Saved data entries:
────────────────────

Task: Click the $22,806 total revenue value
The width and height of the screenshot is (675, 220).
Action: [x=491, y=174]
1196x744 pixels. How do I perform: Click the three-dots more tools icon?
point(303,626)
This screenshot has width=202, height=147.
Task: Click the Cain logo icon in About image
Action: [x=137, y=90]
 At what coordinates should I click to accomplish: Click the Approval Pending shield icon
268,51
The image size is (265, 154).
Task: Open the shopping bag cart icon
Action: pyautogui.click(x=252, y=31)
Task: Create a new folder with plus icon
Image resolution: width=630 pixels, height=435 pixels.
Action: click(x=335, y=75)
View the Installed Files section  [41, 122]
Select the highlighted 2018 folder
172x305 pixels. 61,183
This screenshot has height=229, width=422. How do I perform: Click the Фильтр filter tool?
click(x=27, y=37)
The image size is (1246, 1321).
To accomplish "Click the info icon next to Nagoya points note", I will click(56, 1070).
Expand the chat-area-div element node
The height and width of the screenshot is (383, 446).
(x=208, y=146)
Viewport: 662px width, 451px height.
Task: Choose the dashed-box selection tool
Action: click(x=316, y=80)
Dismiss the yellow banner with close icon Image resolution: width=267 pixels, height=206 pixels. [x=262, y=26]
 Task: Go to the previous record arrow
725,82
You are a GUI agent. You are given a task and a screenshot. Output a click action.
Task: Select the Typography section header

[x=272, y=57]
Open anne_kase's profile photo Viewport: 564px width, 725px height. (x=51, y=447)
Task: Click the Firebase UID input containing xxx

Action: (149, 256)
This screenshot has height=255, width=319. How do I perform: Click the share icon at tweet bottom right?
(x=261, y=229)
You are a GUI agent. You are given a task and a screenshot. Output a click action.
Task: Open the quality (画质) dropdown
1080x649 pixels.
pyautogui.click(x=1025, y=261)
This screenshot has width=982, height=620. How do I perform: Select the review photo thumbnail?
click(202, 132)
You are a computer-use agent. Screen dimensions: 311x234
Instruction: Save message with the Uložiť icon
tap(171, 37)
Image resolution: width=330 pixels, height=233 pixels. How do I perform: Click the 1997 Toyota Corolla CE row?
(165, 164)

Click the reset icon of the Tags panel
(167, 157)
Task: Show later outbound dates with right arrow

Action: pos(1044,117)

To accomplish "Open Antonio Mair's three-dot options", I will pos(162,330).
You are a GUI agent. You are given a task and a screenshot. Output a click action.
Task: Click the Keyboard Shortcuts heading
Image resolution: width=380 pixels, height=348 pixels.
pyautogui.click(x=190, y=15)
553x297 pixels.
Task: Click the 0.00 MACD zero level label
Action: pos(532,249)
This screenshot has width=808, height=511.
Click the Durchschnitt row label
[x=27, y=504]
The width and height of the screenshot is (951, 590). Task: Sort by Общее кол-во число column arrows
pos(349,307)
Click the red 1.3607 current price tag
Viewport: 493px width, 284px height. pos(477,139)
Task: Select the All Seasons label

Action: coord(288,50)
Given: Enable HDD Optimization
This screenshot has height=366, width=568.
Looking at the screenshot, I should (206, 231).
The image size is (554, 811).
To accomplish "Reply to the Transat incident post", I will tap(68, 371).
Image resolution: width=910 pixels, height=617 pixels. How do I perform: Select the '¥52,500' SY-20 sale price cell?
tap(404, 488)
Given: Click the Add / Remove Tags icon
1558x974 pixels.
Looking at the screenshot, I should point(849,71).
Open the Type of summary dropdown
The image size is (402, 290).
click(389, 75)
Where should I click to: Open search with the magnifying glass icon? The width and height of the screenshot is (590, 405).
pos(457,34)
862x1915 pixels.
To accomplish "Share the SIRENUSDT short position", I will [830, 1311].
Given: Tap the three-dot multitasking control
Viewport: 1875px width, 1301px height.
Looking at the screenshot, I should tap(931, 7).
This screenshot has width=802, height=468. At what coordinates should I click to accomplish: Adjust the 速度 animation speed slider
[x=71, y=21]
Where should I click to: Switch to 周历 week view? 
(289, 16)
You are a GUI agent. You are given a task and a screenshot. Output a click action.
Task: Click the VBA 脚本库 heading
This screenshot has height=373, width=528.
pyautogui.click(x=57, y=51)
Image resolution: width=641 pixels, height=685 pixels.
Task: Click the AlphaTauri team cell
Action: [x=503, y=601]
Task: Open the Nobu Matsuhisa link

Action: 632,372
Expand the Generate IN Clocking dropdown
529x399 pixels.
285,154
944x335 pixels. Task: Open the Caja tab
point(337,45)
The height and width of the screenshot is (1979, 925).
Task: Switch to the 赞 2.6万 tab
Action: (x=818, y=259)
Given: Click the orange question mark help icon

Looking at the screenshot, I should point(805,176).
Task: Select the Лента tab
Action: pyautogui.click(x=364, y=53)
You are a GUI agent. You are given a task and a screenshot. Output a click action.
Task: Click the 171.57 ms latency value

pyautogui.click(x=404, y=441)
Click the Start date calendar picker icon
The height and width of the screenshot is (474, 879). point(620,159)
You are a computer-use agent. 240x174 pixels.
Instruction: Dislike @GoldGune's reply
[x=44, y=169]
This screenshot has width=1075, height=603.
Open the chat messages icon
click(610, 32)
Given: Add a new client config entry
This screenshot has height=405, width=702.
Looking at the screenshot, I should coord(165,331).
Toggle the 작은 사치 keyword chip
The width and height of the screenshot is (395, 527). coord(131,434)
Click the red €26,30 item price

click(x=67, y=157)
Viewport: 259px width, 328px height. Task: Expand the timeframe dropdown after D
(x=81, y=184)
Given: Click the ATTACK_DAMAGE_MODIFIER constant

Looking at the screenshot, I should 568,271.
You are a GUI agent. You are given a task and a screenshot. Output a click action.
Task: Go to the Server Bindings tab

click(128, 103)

────────────────────

* [YOUR ASSIGNMENT]:
Each line from the one containing "Expand the Generate IN Clocking dropdown" through the end of the entries, both included, is to be returned exactly, with no other lines.

* [EXERCISE OUTPUT]:
Expand the Generate IN Clocking dropdown
529x399 pixels.
285,154
944x335 pixels. Task: Open the Caja tab
point(337,45)
The height and width of the screenshot is (1979, 925).
Task: Switch to the 赞 2.6万 tab
Action: (x=818, y=259)
Given: Click the orange question mark help icon

Looking at the screenshot, I should point(805,176).
Task: Select the Лента tab
Action: pyautogui.click(x=364, y=53)
You are a GUI agent. You are given a task and a screenshot. Output a click action.
Task: Click the 171.57 ms latency value

pyautogui.click(x=404, y=441)
Click the Start date calendar picker icon
The height and width of the screenshot is (474, 879). point(620,159)
You are a computer-use agent. 240x174 pixels.
Instruction: Dislike @GoldGune's reply
[x=44, y=169]
This screenshot has width=1075, height=603.
Open the chat messages icon
click(610, 32)
Given: Add a new client config entry
This screenshot has height=405, width=702.
Looking at the screenshot, I should coord(165,331).
Toggle the 작은 사치 keyword chip
The width and height of the screenshot is (395, 527). coord(131,434)
Click the red €26,30 item price

click(x=67, y=157)
Viewport: 259px width, 328px height. Task: Expand the timeframe dropdown after D
(x=81, y=184)
Given: Click the ATTACK_DAMAGE_MODIFIER constant

Looking at the screenshot, I should 568,271.
You are a GUI agent. You are given a task and a screenshot. Output a click action.
Task: Go to the Server Bindings tab

click(128, 103)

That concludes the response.